(The records)

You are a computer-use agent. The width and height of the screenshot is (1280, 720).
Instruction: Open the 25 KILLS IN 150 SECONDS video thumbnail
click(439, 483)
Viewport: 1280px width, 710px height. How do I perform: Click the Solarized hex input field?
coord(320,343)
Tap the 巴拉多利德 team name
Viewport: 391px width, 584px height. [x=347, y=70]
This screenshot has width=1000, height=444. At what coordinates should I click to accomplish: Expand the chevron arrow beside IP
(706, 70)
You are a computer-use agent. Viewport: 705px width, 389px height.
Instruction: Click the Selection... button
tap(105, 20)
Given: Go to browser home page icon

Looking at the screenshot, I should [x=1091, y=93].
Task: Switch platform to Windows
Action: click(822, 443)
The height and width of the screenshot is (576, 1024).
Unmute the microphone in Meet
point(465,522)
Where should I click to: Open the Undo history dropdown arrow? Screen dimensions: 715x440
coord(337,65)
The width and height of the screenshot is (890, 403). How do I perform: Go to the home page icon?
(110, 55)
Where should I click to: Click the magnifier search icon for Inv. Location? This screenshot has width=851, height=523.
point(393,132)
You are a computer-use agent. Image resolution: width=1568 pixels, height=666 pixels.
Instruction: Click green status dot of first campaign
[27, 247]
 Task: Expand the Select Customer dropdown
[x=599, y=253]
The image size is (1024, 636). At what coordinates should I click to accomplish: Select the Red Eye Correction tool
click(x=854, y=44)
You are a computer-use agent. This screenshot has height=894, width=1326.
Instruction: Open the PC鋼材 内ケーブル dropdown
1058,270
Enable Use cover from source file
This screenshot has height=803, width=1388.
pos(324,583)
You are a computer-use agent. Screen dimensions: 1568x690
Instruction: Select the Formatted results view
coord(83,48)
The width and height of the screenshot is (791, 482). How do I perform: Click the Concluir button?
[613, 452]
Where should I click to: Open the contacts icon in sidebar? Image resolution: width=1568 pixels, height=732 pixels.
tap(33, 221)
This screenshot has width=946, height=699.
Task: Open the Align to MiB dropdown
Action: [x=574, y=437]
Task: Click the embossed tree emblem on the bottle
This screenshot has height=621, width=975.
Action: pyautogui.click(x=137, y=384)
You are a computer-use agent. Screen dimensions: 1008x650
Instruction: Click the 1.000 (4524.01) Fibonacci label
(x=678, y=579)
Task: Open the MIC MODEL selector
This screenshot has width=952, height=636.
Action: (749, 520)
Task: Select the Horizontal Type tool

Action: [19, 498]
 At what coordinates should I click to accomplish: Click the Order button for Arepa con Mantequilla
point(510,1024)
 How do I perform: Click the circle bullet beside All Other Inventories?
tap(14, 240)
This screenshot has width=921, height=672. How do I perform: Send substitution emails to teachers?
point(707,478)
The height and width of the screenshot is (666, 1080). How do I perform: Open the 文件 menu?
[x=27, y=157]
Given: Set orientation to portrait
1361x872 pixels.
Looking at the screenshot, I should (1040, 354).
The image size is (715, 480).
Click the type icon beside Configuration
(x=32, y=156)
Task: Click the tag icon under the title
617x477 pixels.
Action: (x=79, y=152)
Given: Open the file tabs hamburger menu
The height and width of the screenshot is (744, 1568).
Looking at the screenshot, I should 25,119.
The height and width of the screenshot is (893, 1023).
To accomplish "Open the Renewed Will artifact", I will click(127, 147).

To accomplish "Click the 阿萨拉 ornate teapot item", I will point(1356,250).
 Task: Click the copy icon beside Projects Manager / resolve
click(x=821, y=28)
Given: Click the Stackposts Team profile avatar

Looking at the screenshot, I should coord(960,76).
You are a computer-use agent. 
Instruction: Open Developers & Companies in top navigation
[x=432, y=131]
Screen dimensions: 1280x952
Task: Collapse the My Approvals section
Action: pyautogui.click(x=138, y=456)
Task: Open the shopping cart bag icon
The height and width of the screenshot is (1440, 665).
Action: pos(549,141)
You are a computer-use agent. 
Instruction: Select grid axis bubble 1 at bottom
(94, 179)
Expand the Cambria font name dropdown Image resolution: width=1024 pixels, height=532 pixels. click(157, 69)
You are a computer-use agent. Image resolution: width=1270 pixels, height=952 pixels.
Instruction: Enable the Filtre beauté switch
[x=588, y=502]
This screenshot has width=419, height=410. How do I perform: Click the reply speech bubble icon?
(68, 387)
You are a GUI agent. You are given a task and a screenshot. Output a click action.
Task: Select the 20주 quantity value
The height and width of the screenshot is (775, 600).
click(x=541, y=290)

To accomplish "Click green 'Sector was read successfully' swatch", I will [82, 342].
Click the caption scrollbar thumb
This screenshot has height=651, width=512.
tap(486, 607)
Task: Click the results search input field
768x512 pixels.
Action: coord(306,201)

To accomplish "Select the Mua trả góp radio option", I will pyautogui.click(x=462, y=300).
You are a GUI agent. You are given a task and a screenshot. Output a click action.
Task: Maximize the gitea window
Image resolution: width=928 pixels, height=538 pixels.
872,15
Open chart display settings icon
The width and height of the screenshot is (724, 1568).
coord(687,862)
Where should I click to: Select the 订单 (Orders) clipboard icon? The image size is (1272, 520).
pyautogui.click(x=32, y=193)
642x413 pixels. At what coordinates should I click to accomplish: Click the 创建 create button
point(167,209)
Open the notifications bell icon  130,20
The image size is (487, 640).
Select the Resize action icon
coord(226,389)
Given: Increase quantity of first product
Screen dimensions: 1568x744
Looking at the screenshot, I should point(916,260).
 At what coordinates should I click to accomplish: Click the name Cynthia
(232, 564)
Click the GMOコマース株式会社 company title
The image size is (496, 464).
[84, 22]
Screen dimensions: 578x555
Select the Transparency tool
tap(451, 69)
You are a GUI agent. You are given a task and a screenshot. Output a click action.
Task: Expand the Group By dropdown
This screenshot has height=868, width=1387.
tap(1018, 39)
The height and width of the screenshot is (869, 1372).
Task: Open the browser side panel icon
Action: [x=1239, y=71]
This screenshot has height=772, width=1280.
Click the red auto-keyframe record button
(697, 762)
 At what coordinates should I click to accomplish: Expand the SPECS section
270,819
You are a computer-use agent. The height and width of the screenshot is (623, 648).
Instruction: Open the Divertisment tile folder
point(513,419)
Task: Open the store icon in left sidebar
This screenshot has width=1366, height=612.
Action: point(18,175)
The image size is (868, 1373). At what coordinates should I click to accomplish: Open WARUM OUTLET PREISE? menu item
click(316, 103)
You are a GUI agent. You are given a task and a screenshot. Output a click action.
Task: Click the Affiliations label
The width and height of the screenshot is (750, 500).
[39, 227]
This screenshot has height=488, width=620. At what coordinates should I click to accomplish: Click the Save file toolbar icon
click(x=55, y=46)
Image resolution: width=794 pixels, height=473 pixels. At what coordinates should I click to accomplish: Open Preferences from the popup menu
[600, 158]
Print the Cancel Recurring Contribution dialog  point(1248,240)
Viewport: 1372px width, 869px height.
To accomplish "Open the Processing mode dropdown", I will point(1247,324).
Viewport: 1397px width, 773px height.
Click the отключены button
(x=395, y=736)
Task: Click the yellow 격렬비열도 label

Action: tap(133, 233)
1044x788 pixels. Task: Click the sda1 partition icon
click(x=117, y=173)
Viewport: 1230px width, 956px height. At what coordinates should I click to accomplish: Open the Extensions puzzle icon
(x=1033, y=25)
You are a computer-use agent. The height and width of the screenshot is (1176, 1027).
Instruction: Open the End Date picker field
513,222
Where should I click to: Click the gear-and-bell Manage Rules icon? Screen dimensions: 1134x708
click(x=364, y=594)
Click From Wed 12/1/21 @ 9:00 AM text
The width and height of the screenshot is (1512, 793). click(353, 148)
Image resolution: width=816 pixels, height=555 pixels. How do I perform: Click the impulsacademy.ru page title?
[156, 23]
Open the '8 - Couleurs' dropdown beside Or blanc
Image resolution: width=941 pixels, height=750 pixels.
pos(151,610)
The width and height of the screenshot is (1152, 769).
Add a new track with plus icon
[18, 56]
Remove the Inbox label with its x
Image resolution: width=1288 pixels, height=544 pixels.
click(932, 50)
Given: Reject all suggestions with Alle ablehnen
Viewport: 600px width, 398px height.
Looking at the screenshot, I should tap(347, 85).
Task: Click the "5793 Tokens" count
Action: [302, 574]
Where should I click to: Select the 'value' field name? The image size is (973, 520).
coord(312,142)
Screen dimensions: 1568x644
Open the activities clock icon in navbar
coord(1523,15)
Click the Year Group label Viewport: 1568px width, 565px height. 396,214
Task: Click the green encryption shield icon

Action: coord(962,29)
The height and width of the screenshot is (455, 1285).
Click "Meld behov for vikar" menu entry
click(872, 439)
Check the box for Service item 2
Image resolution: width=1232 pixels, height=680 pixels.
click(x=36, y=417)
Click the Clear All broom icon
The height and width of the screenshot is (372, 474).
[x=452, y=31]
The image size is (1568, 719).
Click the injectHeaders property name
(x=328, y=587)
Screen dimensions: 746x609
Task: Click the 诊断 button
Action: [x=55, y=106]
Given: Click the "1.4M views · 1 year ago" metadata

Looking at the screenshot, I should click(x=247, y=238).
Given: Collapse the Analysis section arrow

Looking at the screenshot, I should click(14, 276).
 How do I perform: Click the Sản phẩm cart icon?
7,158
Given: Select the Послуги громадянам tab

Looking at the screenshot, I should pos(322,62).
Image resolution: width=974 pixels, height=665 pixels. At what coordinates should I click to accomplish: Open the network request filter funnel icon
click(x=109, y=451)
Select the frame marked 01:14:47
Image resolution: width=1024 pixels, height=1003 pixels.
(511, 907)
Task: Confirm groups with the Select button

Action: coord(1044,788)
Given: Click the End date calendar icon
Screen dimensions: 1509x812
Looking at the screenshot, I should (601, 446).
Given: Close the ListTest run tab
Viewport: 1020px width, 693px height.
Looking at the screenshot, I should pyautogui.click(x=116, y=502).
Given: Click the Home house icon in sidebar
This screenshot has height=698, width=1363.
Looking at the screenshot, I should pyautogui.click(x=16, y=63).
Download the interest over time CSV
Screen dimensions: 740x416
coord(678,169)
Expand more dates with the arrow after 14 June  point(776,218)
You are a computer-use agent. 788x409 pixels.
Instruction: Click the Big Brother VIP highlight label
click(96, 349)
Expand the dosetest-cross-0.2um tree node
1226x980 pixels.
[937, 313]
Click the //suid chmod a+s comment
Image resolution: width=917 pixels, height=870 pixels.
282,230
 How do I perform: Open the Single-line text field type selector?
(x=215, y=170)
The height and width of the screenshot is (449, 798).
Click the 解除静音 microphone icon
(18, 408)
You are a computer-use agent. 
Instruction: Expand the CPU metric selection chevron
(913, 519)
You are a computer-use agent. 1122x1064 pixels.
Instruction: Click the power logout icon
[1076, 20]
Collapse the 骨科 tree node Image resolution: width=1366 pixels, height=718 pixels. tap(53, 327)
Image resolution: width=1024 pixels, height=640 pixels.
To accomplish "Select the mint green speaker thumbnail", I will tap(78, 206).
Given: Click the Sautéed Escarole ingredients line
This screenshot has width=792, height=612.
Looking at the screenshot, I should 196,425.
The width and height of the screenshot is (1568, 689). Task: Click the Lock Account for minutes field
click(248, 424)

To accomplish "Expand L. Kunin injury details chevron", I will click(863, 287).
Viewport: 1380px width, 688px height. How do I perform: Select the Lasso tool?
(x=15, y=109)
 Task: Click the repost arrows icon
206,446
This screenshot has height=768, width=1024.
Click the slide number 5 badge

(End The records)

• Work item: Where the listing above reaches the line that contains "the SPECS section", start retyping, and finish with the line that contains "The width and height of the screenshot is (1152, 769)."; reproduce those lines exactly and no others.

• Answer box:
 At what coordinates should I click to accomplish: Expand the SPECS section
270,819
You are a computer-use agent. The height and width of the screenshot is (623, 648).
Instruction: Open the Divertisment tile folder
point(513,419)
Task: Open the store icon in left sidebar
This screenshot has width=1366, height=612.
Action: point(18,175)
The image size is (868, 1373). At what coordinates should I click to accomplish: Open WARUM OUTLET PREISE? menu item
click(316, 103)
You are a GUI agent. You are given a task and a screenshot. Output a click action.
Task: Click the Affiliations label
The width and height of the screenshot is (750, 500).
[39, 227]
This screenshot has height=488, width=620. At what coordinates should I click to accomplish: Click the Save file toolbar icon
click(x=55, y=46)
Image resolution: width=794 pixels, height=473 pixels. At what coordinates should I click to accomplish: Open Preferences from the popup menu
[600, 158]
Print the Cancel Recurring Contribution dialog  point(1248,240)
Viewport: 1372px width, 869px height.
To accomplish "Open the Processing mode dropdown", I will point(1247,324).
Viewport: 1397px width, 773px height.
Click the отключены button
(x=395, y=736)
Task: Click the yellow 격렬비열도 label

Action: tap(133, 233)
1044x788 pixels. Task: Click the sda1 partition icon
click(x=117, y=173)
Viewport: 1230px width, 956px height. At what coordinates should I click to accomplish: Open the Extensions puzzle icon
(x=1033, y=25)
You are a computer-use agent. The height and width of the screenshot is (1176, 1027).
Instruction: Open the End Date picker field
513,222
Where should I click to: Click the gear-and-bell Manage Rules icon? Screen dimensions: 1134x708
click(x=364, y=594)
Click From Wed 12/1/21 @ 9:00 AM text
The width and height of the screenshot is (1512, 793). click(353, 148)
Image resolution: width=816 pixels, height=555 pixels. How do I perform: Click the impulsacademy.ru page title?
[156, 23]
Open the '8 - Couleurs' dropdown beside Or blanc
Image resolution: width=941 pixels, height=750 pixels.
pos(151,610)
The width and height of the screenshot is (1152, 769).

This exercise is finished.